This blog post covers GeoPandas, a Python package that makes working with geospatial data easier.
What is GeoPandas?
GeoPandas is an open source project for working with geospatial data in Python. It is designed to work with existing tools, such as desktop GIS, geospatial databases, web maps and Python data tools. Scientific Software Developer Kelsey Jordahl, who started the GeoPandas project, decided to combine geospatial data with the pandas Python library that is used widely for data analysis and manipulation. Pandas itself combines different functionality found in different R language packages. As pandas itself cannot deal with spatial data, Jordahl created subclasses to pandas data objects, combined with the functionality from geographical Python packages, resulting in GeoPandas.
Installation and Dependencies
GeoPandas can be installed through pip or Anaconda, or directly through GitHub. The most common ways are either through pip or Anaconda through a terminal window:
pip install geopandas
conda install -c conda-forge geopandas
GeoPandas depends on the following Python libraries, that are either updated or installed when you first install the GeoPandas library:
Pandas: a Python package for data manipulation and analysis and part of the SciPy stack.
Shapely: a Python package for manipulation and analysis of planar geometric objects.
Fiona: the OGR API for Python programmers that can read and write real-world data using multi-layered GIS formats and zipped virtual file systems.
Pyproj: a Python package that performs cartographic transformations and geodetic computations.
NumPy: Python package that adds support for large, multi-dimensional arrays and matrices, along with a large collection of high-level mathematical functions to operate on these arrays.
Six: this is a Python 2 and 3 compatibility library, intended to support codebases that work on both Python 2 and 3 without modification
Plotting functionality is realized through dependencies on Matplotlib, Descartes and Pysal, while three more packages prove additional functionality: geopy for geocoding, psycopg2 for PostGIS connection and rtree for improving spatial index performance. These packages have to be installed independently by the user if not already installed.
GeoPandas adds subclasses to existing pandas data objects: a 1D pandas Series object is called a GeoSeries, while a 2D DataFrame is now a GeoDataFrame, containing a geometry column for each row (or feature). GeoPandas extends these pandas datatypes to allow spatial operations on geometric types and do operations in python that would otherwise require a spatial database such as PostGIS.
GeoPandas inherits the standard pandas methods for indexing/selecting data, such as label based indexing with .loc and integer position based indexing with .iloc. GeoPandas can also merge and join data as with normal pandas Series or DataFrame objects, as well as performing spatial joins based on spatial joins between GeoSeries or GeoDataFrames.
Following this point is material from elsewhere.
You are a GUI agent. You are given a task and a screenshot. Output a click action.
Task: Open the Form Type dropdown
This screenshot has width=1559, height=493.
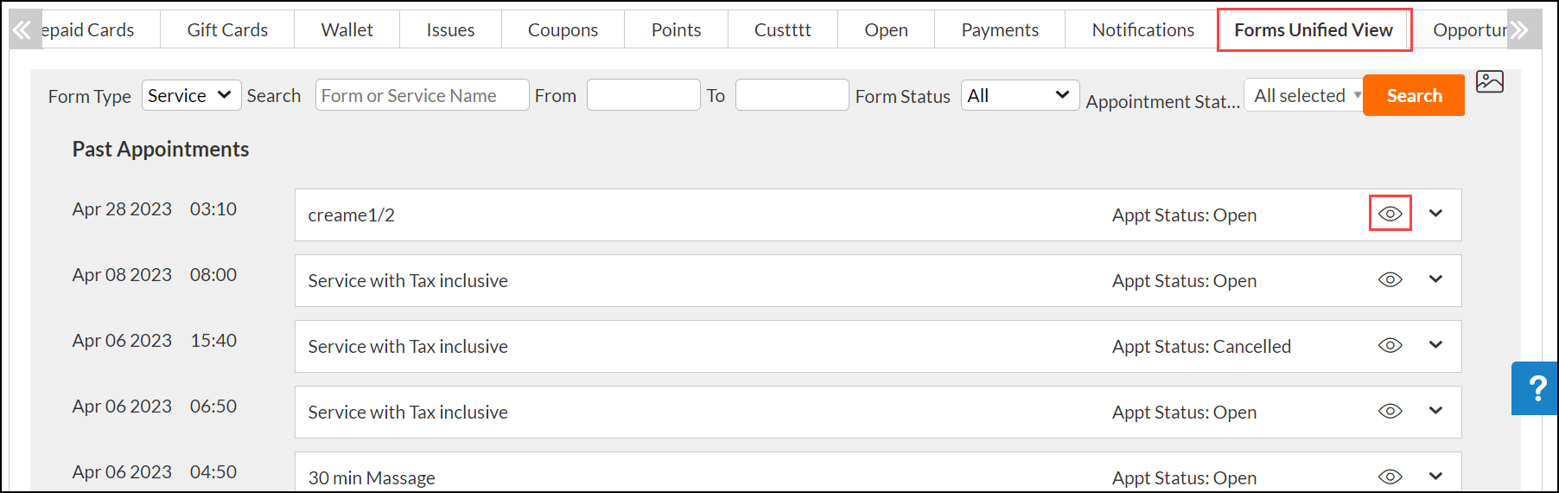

GeoPandas can read almost any vector-based spatial data format including Esri shapefile and GeoJSON files. GeoDataFrames can be exported to many different standard formats, including Esri Shapefiles and GeoJSON.
Whereas pandas itself offers no mapping tools, GeoPandas provides a high-level interface to the matplotlib library for making maps. This can be done using the plot method on GeoPandas data objects. This way of plotting data is similar to working with maps in R. It is recommended to use Jupyter Notebooks when using the plot method, meaning you have to use Python 3. Supported map types are layered and choropleth maps. GeoPandas can handle different mapping projects, re-project data and offers a set of geometric manipulations, as well as overlay operations on multiple spatial datasets, attribute joins, spatial joins, merge and geocoding functionality.